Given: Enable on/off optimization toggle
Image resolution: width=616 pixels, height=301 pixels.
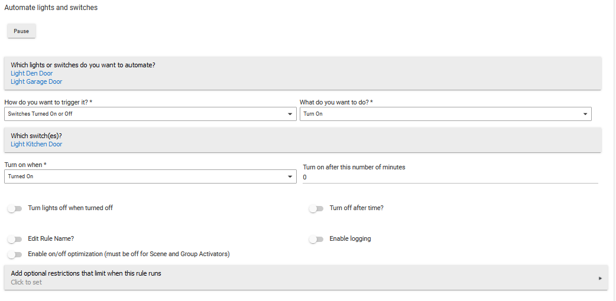Looking at the screenshot, I should click(x=15, y=254).
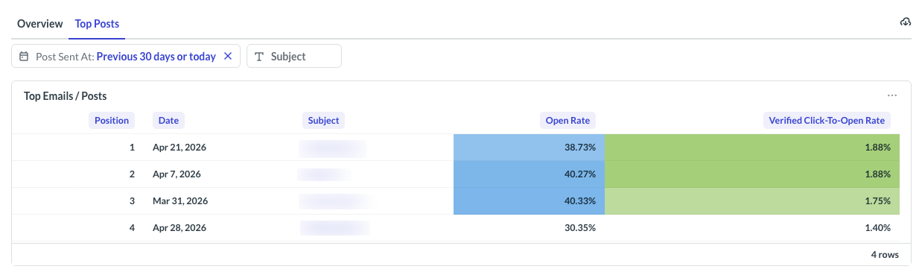The width and height of the screenshot is (922, 275).
Task: Click the Subject column header
Action: tap(323, 120)
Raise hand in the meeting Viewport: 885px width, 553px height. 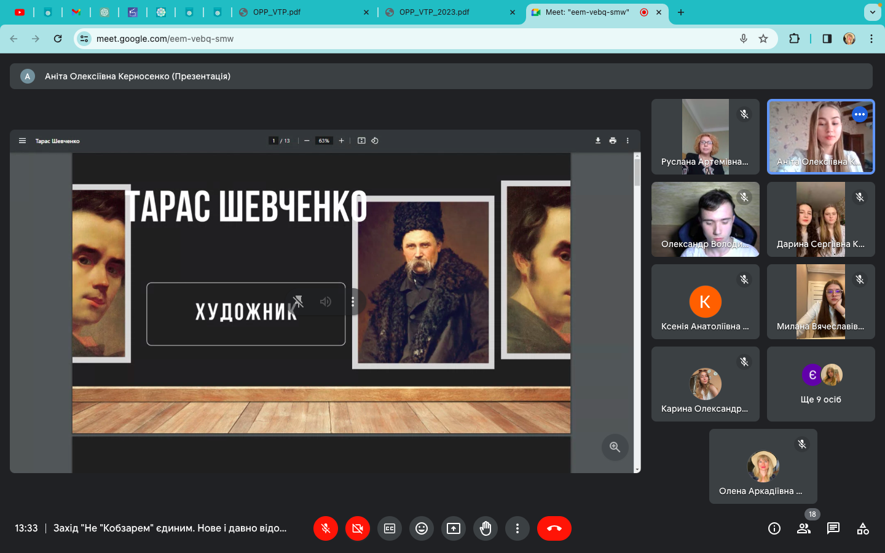[x=486, y=528]
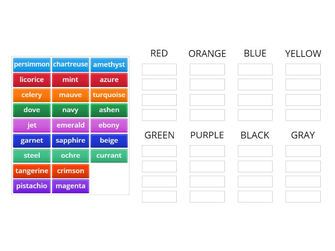Click the first answer box under GREEN
The height and width of the screenshot is (251, 335).
(x=159, y=151)
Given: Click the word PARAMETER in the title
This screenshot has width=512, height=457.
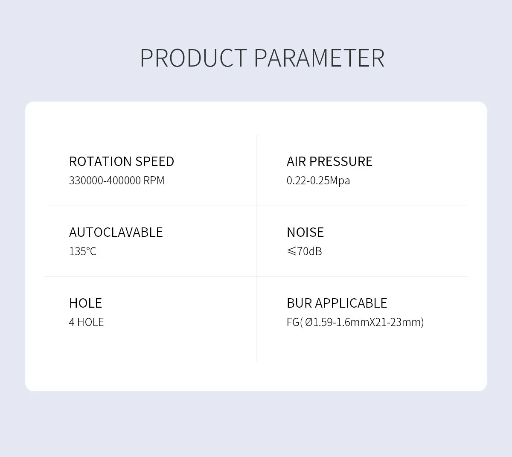Looking at the screenshot, I should point(319,58).
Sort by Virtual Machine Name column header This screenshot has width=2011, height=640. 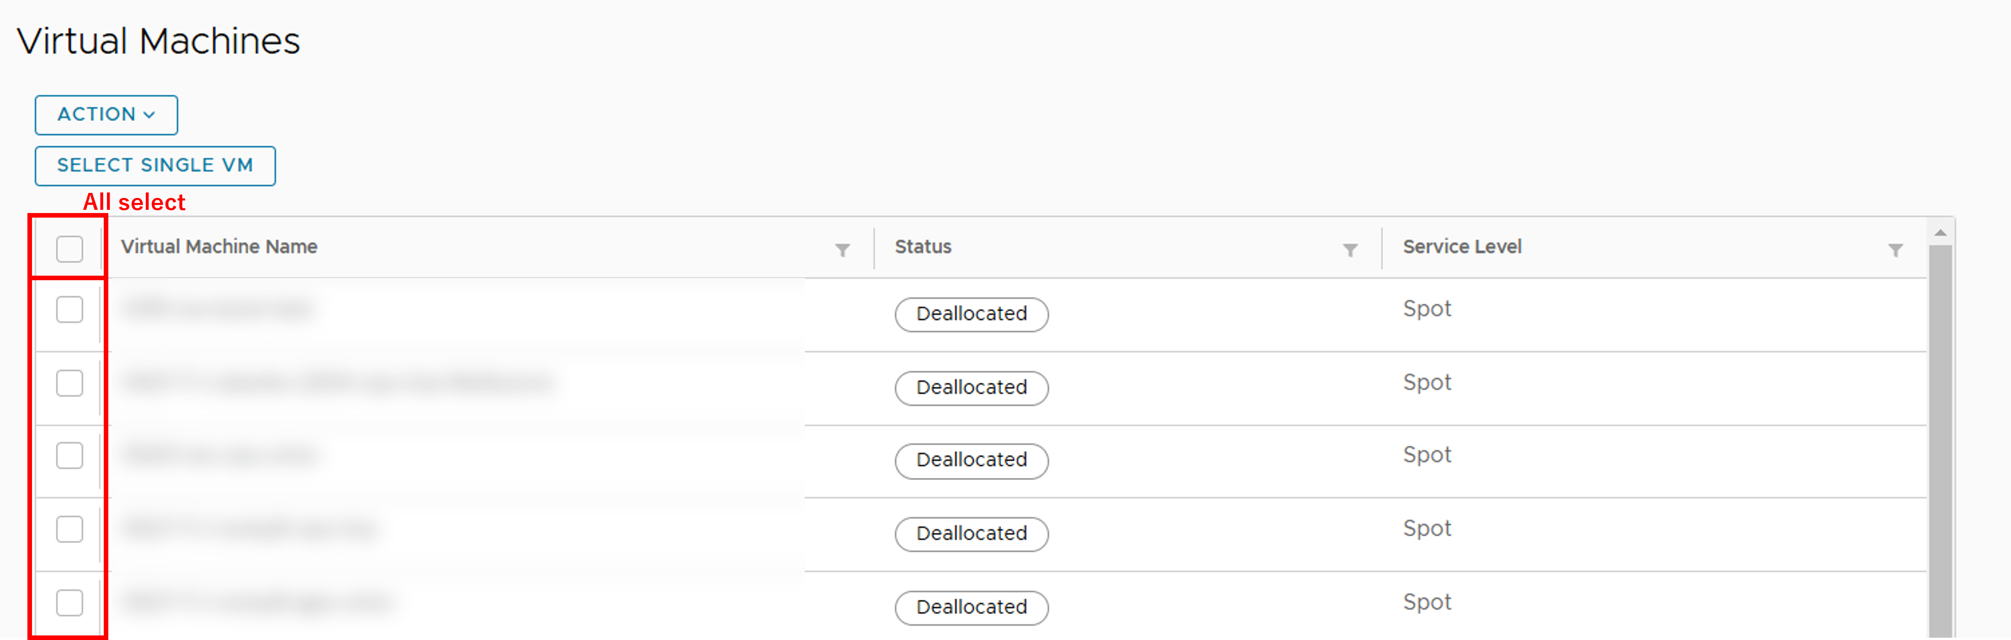click(x=219, y=247)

····················

WORK TO DO: Copy everything from the start of the lines above down to the line containing "Action: tap(323, 120)", without changing anything, and leave the pictures out of your answer.

THE RESULT:
Given: Enable on/off optimization toggle
Image resolution: width=616 pixels, height=301 pixels.
Looking at the screenshot, I should click(x=15, y=254).
The width and height of the screenshot is (922, 275).
Task: Click the Subject column header
Action: tap(323, 120)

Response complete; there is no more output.